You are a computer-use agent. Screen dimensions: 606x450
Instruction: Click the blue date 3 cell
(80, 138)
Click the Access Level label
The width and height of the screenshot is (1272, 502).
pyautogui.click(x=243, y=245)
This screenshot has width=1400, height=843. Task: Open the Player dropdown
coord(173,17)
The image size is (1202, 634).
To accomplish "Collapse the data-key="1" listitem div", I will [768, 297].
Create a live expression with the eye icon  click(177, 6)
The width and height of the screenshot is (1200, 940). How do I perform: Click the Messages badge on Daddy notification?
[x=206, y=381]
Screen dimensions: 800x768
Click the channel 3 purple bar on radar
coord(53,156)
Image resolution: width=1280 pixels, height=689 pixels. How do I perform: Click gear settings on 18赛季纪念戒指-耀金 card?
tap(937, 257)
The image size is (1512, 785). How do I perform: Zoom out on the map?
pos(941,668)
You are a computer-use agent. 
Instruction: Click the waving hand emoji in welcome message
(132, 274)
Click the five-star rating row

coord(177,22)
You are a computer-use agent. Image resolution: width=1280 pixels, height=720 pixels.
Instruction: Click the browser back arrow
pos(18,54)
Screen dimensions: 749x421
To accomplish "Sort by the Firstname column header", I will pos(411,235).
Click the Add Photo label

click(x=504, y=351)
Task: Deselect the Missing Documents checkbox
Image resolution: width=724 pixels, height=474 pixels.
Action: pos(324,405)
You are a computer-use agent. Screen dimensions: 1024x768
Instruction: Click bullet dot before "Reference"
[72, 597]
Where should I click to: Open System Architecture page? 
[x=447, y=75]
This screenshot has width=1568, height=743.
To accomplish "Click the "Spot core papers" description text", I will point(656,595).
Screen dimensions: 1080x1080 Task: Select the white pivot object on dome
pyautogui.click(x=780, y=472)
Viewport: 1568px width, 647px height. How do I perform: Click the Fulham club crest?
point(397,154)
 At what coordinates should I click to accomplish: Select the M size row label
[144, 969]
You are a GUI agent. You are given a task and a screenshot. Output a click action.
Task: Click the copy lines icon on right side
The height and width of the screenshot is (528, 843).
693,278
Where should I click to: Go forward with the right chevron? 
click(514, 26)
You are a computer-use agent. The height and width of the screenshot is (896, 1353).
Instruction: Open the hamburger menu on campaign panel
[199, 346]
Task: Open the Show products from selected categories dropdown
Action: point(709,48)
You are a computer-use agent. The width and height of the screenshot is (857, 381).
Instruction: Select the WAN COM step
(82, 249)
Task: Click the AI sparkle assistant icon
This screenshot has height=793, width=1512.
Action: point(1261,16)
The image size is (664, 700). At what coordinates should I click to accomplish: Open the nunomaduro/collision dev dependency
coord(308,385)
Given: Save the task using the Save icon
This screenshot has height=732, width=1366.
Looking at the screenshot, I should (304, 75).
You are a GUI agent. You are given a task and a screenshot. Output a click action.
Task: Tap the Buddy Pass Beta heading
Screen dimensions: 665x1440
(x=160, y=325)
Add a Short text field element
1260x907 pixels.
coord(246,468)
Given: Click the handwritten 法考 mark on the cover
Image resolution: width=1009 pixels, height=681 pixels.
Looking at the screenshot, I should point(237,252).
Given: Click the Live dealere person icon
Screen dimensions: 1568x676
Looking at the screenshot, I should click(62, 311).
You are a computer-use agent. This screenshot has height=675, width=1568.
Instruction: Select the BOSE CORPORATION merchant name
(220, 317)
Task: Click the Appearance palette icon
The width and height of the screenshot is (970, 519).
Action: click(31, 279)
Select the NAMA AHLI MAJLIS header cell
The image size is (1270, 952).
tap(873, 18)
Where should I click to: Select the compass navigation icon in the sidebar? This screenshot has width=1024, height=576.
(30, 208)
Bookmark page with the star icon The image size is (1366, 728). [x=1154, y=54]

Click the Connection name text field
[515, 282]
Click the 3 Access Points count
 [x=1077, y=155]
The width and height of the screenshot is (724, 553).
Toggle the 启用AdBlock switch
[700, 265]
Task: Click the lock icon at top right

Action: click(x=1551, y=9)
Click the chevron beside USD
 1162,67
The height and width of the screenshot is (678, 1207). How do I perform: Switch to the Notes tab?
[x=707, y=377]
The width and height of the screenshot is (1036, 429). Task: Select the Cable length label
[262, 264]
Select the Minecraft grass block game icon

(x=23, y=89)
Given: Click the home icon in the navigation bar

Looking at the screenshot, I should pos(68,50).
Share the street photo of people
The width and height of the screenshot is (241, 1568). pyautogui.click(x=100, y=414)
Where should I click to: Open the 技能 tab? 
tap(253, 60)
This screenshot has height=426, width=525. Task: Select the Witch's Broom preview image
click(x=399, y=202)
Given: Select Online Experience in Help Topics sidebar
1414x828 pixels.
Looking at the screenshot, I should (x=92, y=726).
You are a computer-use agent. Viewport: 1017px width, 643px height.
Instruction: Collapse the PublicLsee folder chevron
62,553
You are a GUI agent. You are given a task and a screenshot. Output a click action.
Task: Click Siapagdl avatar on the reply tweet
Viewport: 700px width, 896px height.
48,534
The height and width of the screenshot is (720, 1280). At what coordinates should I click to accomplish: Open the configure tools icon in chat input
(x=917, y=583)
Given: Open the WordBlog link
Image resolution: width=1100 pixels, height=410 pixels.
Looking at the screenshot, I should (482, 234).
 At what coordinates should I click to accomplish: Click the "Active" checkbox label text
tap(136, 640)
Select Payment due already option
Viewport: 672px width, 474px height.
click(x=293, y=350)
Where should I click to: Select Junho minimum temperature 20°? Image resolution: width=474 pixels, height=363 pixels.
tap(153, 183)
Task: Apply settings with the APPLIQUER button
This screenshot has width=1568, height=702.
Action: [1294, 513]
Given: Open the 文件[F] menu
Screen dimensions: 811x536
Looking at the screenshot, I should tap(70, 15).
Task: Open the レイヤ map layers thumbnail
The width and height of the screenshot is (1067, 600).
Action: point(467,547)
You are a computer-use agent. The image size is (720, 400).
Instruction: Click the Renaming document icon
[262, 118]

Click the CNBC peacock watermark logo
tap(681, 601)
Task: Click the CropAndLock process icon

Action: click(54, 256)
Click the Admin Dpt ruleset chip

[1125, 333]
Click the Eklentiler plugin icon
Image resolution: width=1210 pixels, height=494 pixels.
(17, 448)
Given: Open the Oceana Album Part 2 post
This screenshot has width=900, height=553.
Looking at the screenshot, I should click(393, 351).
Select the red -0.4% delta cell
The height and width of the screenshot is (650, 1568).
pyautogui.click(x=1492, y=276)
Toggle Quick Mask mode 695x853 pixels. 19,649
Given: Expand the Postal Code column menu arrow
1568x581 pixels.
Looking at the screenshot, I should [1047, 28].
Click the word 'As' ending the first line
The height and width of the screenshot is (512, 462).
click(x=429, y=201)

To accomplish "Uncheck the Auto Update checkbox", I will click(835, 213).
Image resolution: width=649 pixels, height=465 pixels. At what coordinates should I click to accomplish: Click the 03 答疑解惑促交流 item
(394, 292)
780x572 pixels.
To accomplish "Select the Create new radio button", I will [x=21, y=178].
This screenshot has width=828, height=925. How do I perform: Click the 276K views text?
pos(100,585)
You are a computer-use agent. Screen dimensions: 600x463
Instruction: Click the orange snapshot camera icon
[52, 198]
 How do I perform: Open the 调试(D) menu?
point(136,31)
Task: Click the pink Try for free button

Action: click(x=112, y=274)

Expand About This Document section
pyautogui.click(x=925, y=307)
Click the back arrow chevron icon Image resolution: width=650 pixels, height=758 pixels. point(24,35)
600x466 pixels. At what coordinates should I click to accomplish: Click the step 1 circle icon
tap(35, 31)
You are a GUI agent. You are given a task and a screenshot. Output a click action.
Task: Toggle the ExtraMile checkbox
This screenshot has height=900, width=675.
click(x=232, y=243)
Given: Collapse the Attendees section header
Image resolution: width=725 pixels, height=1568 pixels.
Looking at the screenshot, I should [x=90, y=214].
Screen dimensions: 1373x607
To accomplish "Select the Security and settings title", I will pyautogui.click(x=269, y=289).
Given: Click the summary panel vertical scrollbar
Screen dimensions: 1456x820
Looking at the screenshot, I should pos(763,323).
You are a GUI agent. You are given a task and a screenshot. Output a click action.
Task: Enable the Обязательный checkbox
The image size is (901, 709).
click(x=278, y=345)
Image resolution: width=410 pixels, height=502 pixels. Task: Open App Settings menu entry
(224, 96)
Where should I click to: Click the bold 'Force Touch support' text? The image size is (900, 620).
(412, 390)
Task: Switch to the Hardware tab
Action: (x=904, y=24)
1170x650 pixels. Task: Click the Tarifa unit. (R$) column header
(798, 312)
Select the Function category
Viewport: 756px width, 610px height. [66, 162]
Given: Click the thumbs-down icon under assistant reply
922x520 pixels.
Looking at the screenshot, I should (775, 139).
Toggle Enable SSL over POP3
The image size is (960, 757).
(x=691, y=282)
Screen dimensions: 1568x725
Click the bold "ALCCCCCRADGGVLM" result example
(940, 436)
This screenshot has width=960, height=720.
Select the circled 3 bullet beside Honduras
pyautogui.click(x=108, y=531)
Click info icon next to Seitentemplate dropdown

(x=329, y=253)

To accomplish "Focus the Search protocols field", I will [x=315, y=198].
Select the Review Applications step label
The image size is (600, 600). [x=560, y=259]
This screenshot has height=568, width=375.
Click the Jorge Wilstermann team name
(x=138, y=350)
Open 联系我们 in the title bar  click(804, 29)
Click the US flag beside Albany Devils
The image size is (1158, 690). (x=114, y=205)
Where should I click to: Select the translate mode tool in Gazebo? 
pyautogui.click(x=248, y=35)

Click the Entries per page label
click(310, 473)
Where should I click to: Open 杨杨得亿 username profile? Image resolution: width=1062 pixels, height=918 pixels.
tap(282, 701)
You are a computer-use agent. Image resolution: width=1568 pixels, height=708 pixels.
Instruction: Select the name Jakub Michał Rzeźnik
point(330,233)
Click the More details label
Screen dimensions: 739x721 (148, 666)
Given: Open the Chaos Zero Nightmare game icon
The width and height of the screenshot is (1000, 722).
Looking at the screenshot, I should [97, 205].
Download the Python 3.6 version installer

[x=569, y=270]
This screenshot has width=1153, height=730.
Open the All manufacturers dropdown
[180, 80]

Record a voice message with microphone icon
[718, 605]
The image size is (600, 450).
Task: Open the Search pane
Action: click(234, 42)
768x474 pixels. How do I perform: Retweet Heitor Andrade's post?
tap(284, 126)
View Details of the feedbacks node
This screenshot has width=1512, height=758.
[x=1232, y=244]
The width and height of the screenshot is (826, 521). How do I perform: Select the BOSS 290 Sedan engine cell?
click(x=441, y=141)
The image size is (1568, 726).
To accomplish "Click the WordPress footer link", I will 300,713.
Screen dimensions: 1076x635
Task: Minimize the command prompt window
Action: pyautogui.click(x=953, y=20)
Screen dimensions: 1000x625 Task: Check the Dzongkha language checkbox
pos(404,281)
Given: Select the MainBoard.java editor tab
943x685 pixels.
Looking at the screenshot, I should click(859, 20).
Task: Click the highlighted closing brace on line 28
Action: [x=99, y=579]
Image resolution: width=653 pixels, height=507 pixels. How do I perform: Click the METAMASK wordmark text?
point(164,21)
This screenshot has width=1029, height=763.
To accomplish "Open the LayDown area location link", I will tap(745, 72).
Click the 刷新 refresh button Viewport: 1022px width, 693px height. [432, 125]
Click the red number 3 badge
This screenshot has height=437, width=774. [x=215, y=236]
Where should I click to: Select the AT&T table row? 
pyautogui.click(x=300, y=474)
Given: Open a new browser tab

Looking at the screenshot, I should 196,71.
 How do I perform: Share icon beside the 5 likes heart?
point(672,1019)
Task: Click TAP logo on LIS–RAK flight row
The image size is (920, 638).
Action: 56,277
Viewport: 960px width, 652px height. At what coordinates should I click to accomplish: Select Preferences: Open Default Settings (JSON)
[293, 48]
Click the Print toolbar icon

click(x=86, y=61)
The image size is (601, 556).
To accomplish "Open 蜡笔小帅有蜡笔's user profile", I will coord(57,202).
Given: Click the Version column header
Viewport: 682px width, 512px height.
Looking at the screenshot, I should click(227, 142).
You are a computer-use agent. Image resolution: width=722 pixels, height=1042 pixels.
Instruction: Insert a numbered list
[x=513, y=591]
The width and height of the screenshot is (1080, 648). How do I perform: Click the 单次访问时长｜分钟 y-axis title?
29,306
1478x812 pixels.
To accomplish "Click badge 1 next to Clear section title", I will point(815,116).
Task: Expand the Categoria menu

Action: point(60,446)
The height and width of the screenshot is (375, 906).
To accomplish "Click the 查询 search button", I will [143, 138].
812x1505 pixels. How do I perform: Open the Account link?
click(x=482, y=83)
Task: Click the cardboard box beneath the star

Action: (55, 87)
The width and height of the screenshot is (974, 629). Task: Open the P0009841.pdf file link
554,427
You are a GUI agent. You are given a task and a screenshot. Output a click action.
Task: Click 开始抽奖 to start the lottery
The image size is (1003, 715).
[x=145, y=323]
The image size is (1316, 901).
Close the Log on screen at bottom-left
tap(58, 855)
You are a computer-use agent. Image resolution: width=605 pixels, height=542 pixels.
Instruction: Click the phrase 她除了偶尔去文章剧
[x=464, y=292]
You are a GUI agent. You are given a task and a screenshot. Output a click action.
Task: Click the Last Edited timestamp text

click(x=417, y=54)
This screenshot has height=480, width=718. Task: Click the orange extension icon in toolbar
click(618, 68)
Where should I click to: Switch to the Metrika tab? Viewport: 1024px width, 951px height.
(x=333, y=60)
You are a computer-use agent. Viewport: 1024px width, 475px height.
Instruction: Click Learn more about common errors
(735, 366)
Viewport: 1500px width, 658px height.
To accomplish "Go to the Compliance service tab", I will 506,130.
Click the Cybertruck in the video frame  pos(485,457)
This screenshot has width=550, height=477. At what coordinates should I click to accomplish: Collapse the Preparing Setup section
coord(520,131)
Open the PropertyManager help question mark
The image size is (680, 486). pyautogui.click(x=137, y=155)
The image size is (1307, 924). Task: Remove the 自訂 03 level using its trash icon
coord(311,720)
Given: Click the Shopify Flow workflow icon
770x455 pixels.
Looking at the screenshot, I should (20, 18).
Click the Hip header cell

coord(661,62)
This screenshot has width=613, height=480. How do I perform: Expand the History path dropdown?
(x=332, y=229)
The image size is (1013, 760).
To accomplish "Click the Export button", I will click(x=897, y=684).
══════
**Activity**
From the first line of the data through the line with "This screenshot has width=1568, height=743.", quote each line exactly and add nothing else.

**Answer to this exercise**
You are a computer-use agent. Screen dimensions: 606x450
Instruction: Click the blue date 3 cell
(80, 138)
Click the Access Level label
The width and height of the screenshot is (1272, 502).
pyautogui.click(x=243, y=245)
This screenshot has width=1400, height=843. Task: Open the Player dropdown
coord(173,17)
The image size is (1202, 634).
To accomplish "Collapse the data-key="1" listitem div", I will [768, 297].
Create a live expression with the eye icon  click(177, 6)
The width and height of the screenshot is (1200, 940). How do I perform: Click the Messages badge on Daddy notification?
[x=206, y=381]
Screen dimensions: 800x768
Click the channel 3 purple bar on radar
coord(53,156)
Image resolution: width=1280 pixels, height=689 pixels. How do I perform: Click gear settings on 18赛季纪念戒指-耀金 card?
tap(937, 257)
The image size is (1512, 785). How do I perform: Zoom out on the map?
pos(941,668)
You are a computer-use agent. 
Instruction: Click the waving hand emoji in welcome message
(132, 274)
Click the five-star rating row

coord(177,22)
You are a computer-use agent. Image resolution: width=1280 pixels, height=720 pixels.
Instruction: Click the browser back arrow
pos(18,54)
Screen dimensions: 749x421
To accomplish "Sort by the Firstname column header", I will pos(411,235).
Click the Add Photo label

click(x=504, y=351)
Task: Deselect the Missing Documents checkbox
Image resolution: width=724 pixels, height=474 pixels.
Action: pos(324,405)
You are a computer-use agent. Screen dimensions: 1024x768
Instruction: Click bullet dot before "Reference"
[72, 597]
Where should I click to: Open System Architecture page? 
[x=447, y=75]
This screenshot has width=1568, height=743.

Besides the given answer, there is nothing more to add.